Former NFLer Wynton McManis on flow and freedom in the CFL
By Sarah Said
Wynton McManis says he aims to be like water — flowing with and not against whatever challenges or opportunities come his way.
“I feel like everything is what it is,” he said. “You just got to be able to roll with the punches, just control what you can control.”
But for the Memphis-born Toronto Argonauts linebacker, going with the flow doesn’t mean he’s not in charge. In fact, charging is exactly what he enjoys most.
“You know, it kind of sounds bad, but I fell in love with hitting people,” he laughed. “Within the confines of the sport, of course. It’s just like a release of energy.”
He explains that it feels cathartic, like a big scream — one that allows you to release some things you might have bottled up for a while.
“People be like, ‘What about if you get hurt?’ and that's not in your mind at the time. You won't feel it with the adrenaline.”
Currently tied for first in the league with Saskatchewan’s Darnell Sankey in total tackles this season, McManis says that playing the sport wasn’t something he ever doubted, regardless of its physicality. He says football chose him — not the other way around.
“I just kind of fell in love with it,” he said. “I'm good at a lot of things. You can't be great at everything and I feel like football is probably the sport that I just had the best chance of being great at.”
That said, his career path hasn’t always been straightforward.
“I really should be a quarterback,” he laughed. “Mac, Chad, everybody, y’all be on the lookout.”
It was one of the two positions McManis grew up playing, in addition to linebacker, during his time at Olive Branch High School in Mississippi.

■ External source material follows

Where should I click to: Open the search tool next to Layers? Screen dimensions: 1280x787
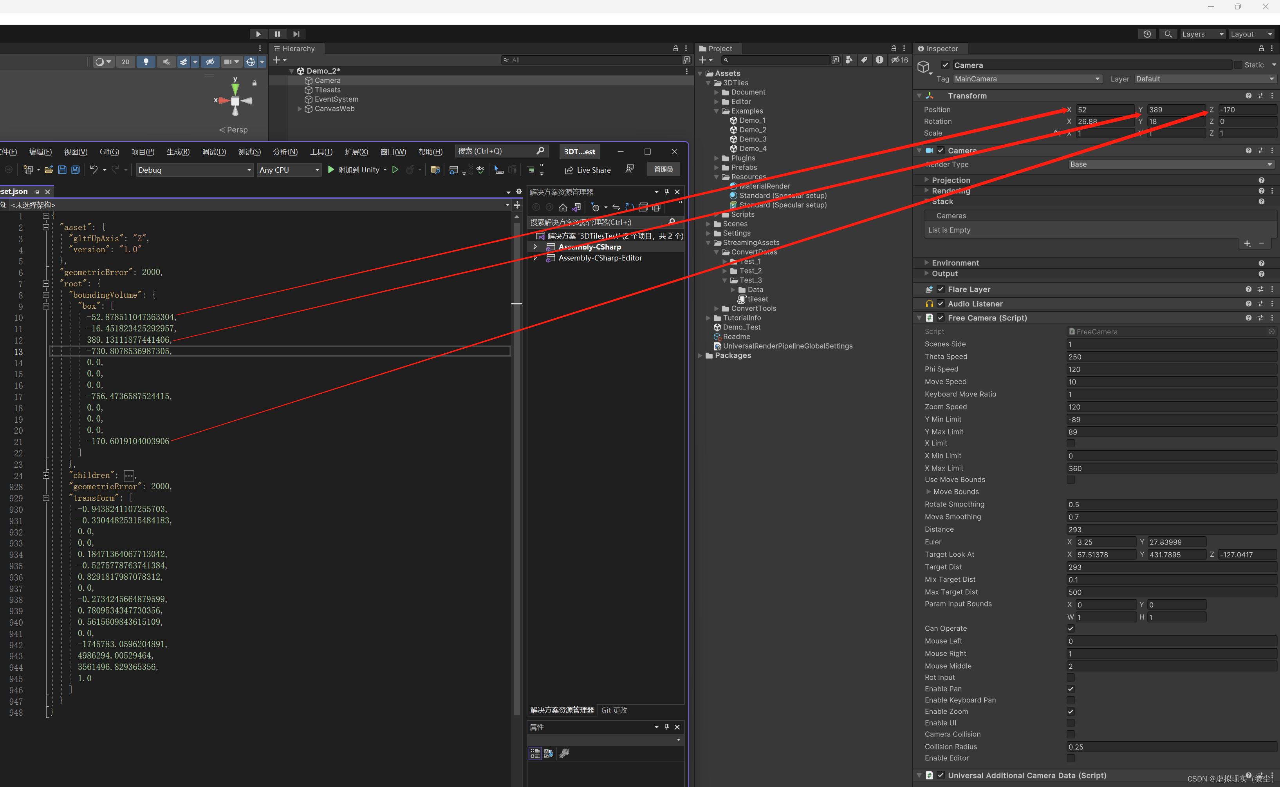[x=1168, y=33]
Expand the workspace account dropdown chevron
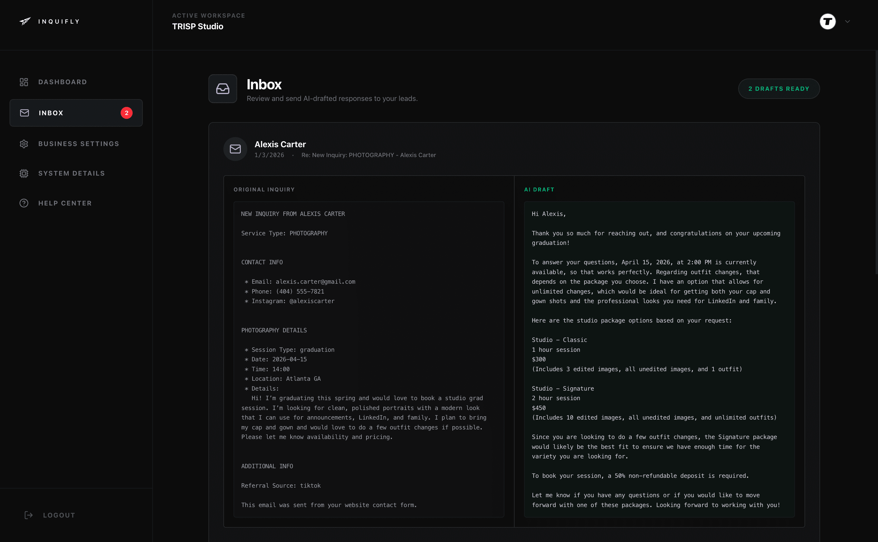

“I'm like a natural leader, so both positions just kind of fit and fell into my hands.”
And even though he says there is still a tiny voice in the back of his mind wondering what would have happened if he would have stayed at it, he has no regrets. And he feels the same way about deciding to join the CFL after being waived by the NFL’s San Francisco 49ers in 2017.
“People kind of said that I rushed into my decision to come to the CFL at first,” he said. “I didn't want to sit around and wait on teams, so I felt like making the move myself. And then to make them [NFL teams] want to come to get me.”
But like water, McManis quickly adapted to what was around him. Which in this case, meant transforming into a Calgary Stampeder for three years, winning the 106th Grey Cup with the Horsemen back in 2018.
“Going from NFL to CFL is good,” he said. “The CFL gives me freedom, but not freedom as in to do what I want to do. Freedom as in, it's a chance for you to try something new.”
He says that the freedom he is speaking about isn’t solely related to football.
“The CFL allows me to experiment with my game and with foods, with people, with different environments and weather, different cultures, and all types of things.”
And though he enjoyed his time in Calgary, McManis chose to opt out of his contract with the Stampeders after the CFL cancelled the 2020 season due to the COVID-19 pandemic and was signed by the New Orleans Saints. Then in 2021, he was signed to the Miami Dolphins practice squad and eventually made it back to Canada in 2022 with the Toronto Argonauts.
When I asked him if it mattered to him which league he ultimately ended up in, he did not hesitate with an answer.
“I’m gonna be a Hall of Famer no matter which league I’m in,” he said. “I'm not chasing the NFL, I know I could play there. I know I could play anywhere, honestly. I just love playing football.”
For him, all that matters is he’s taking it one step at a time. One play at a time. One wave at a time.
“See a little, see a lot. You see a lot, you see nothing,” he said. “It could apply to whatever it is that you're doing. If you just look at the whole thing, you'll get overwhelmed. Get the little things together and work piece by piece.”